If using the default disk-based service, and you are running the application in a container, you should provide a Docker volume mounted to the '/rails/storage/' directory that is writeable by the container. If you do not do this, uploaded files will be lost when the container is replaced.
Note that this application does not include any authentication or access control. It's expected that this application be run behind a proxying web server such as Nginx or Caddy which can authenticate and manage traffic. Alternatively, Cloudflare offers tunneling and access control services which can be used to control access to an instance of this application run on a local network.
I just needed something to pass to rails new
, and I don't doubt this name is
used all over the internet. It's not intended to be particularly unique or
original, but does serve to identify the application in things like page titles.
- Ruby on Rails - Web framework
- Bootstrap 5 - UI and utility class framework
- PostgreSQL - Database engine
- Litestack - Tools for running SQLite in production and processing
- Hotwire, particularly Turbo and Stimulus
- Plenty of others, see the Gemfile for a list of dependencies.
Contributions are welcome, but not really expected. If you really want to contribute something, or if you think this project might be useful to you, please understand that:
- This is essentially a learning project that I've built for fun and to explore the experience of starting a new Rails application with the default configuration - particularly propshaft and importmap.
- I will generally create a PR for significant changes, especially if/when I
have tests, but will otherwise treat myself to committing pretty much anything
to
main
. - I might decide to just stop working on this at any time, this includes handling contributions. This is a personal development project.
- I might decide to throw out this code and rewrite parts as serverless functions or something just to see if I can do it.

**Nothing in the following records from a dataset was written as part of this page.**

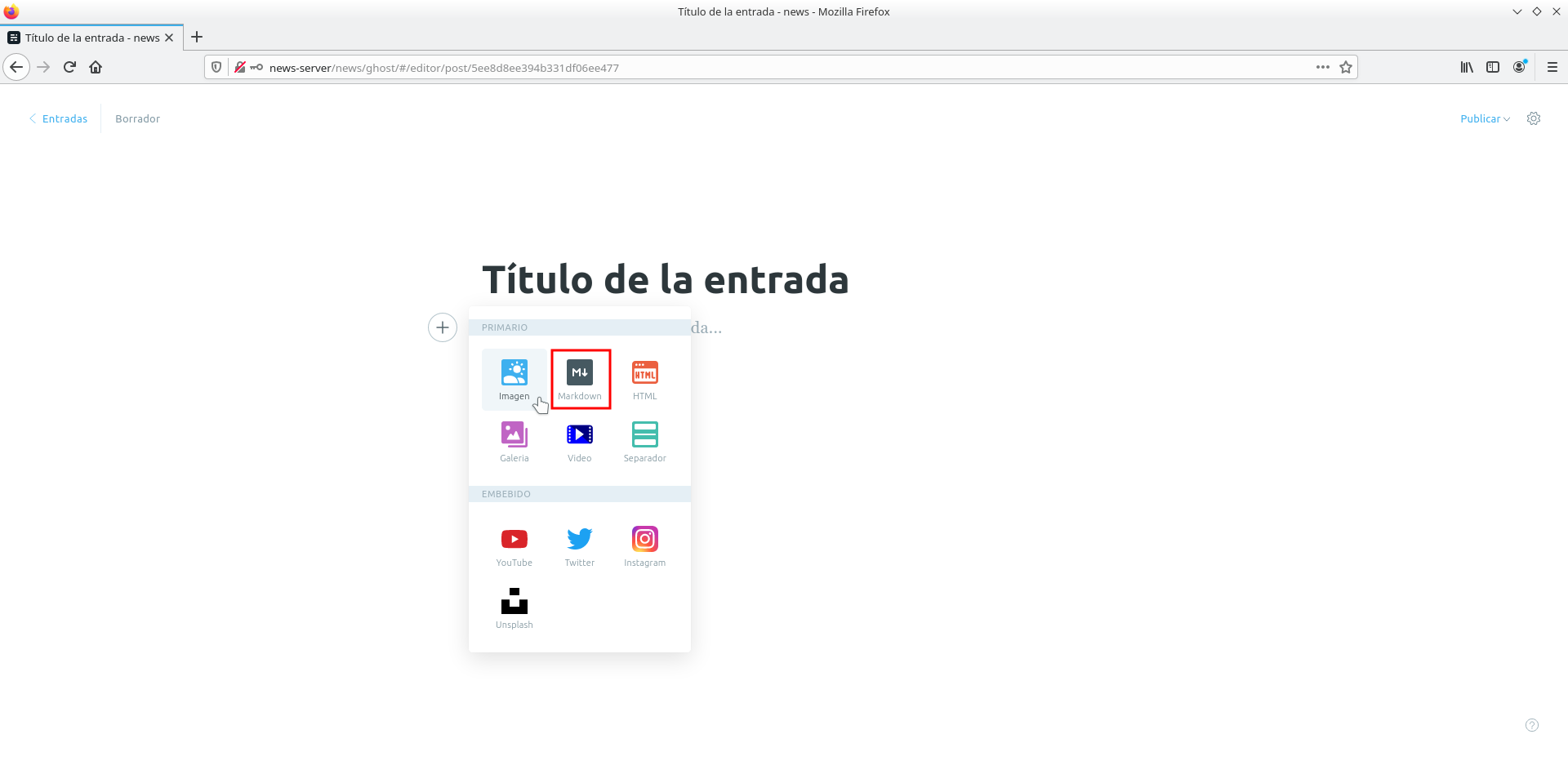Add an HTML card
Screen dimensions: 1568x761
644,379
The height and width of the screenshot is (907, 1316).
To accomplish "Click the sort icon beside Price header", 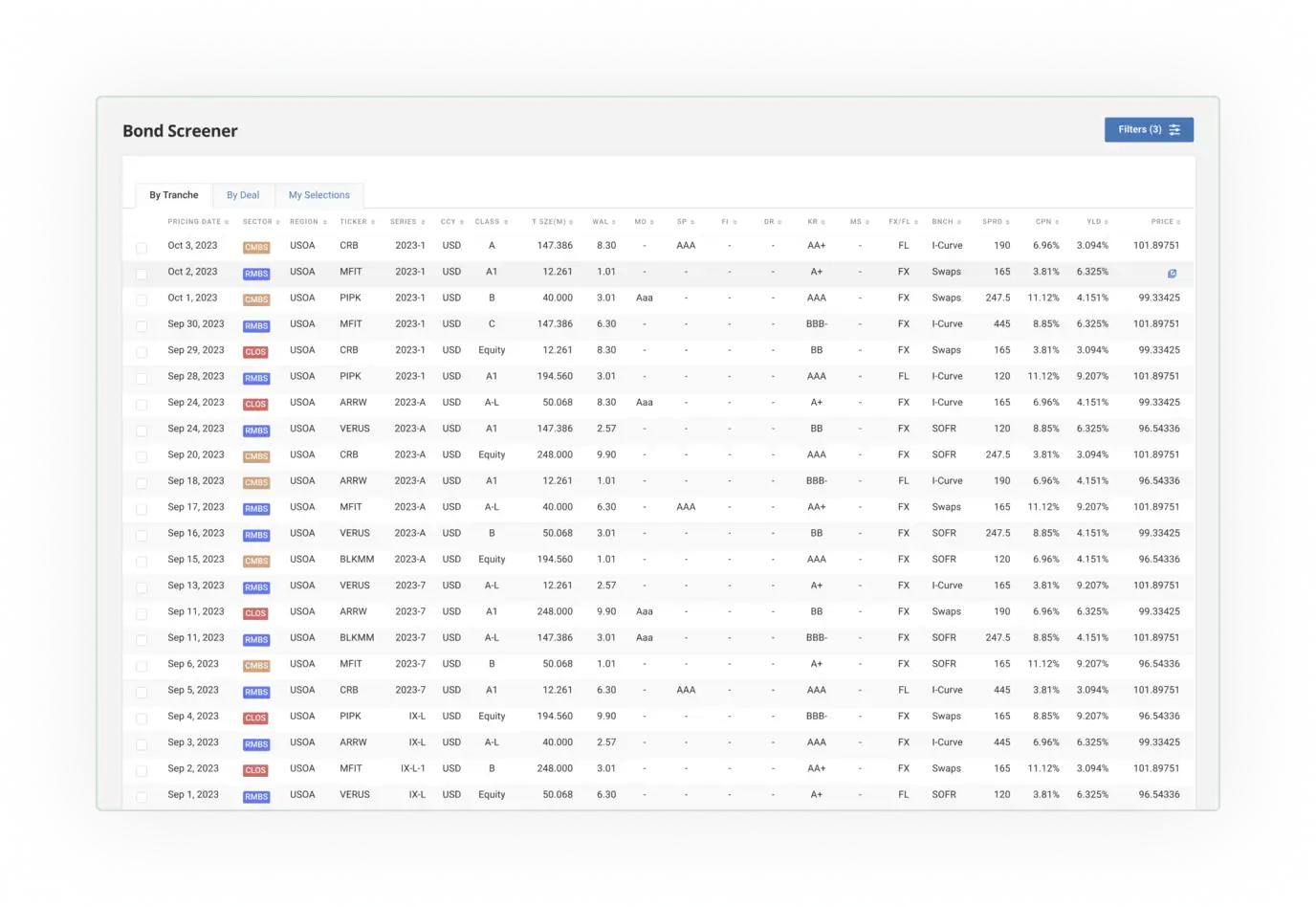I will 1178,223.
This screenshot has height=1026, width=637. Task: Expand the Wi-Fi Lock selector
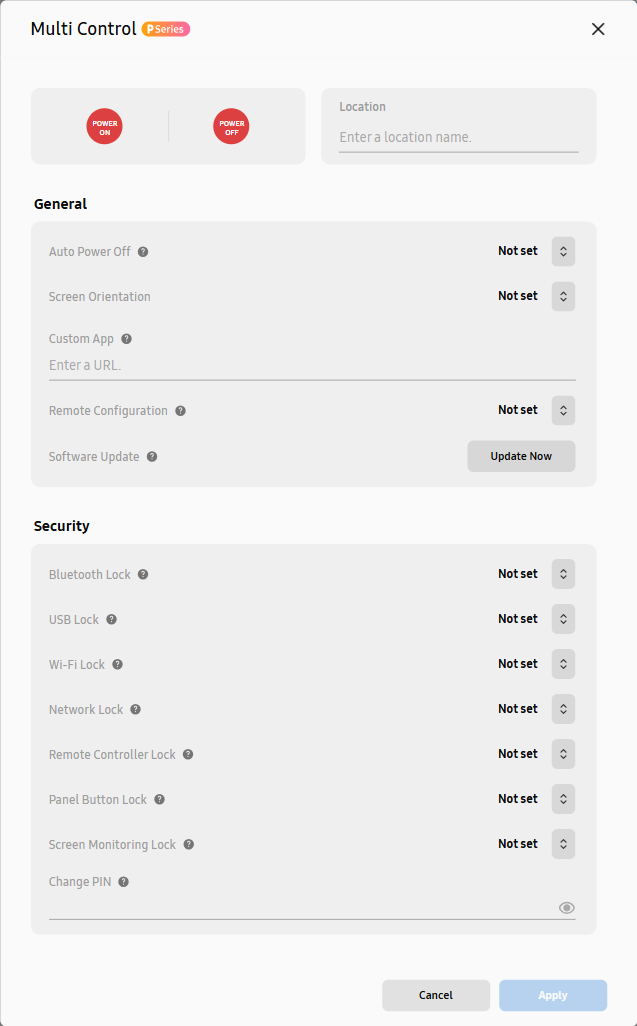pyautogui.click(x=563, y=664)
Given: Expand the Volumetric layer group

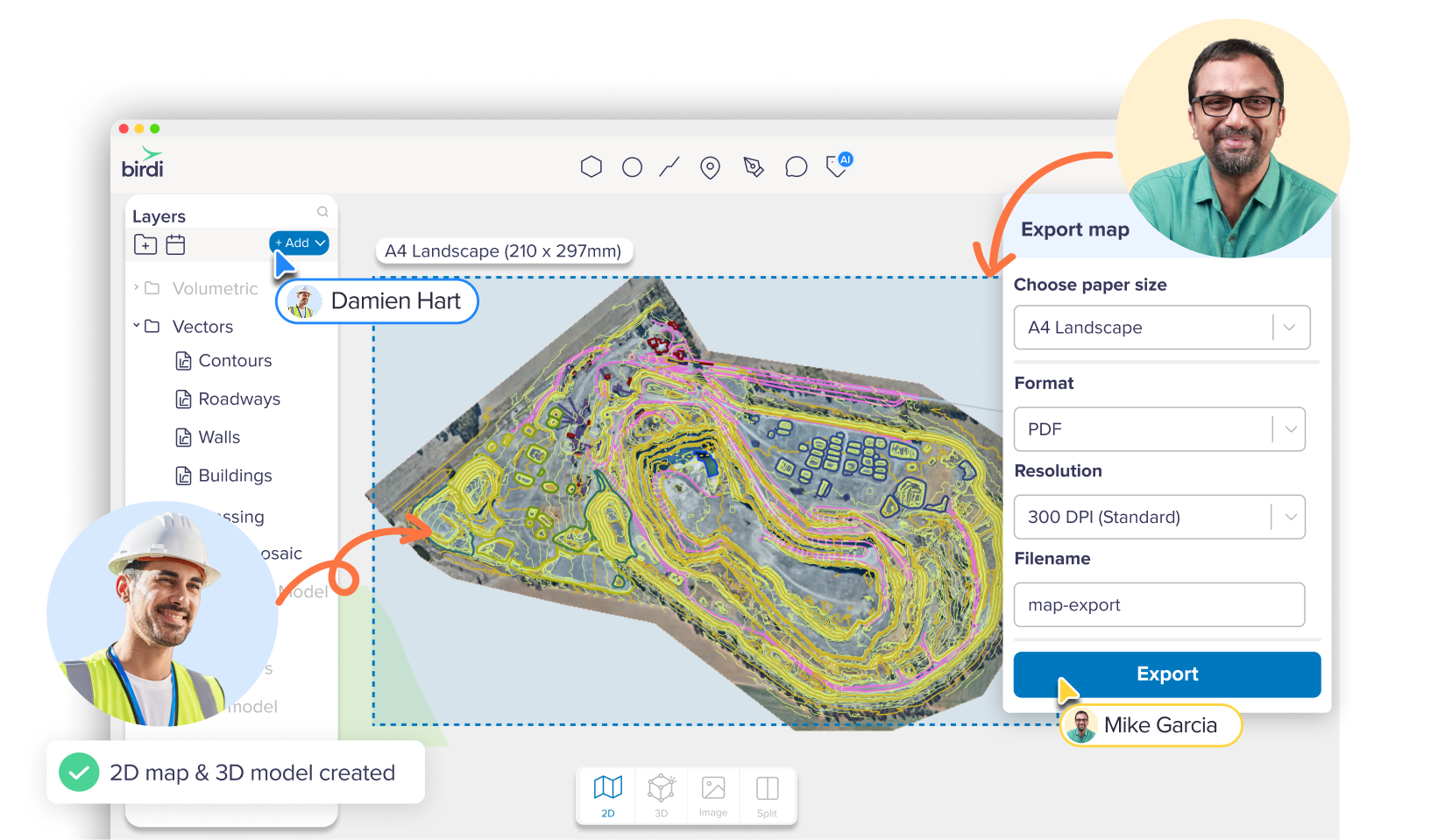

- I've built a functional UI, but haven't been to exceptional effort. I've entirely stuck to standard Bootstrap components, so just tweaking the CSS variables will give you a completely different look.
- I'll do my best to help out, but if you're wanting to run your own instance or change something to work differently, it's likely you'll need to be able to do this on your own.
- Please don't consider this project maintained or production ready (though I don't think I've done anything egregiously bad practise or insecure that would prevent this).
This project is licensed under the GNU General Public License v3.0 - see LICENSE for details.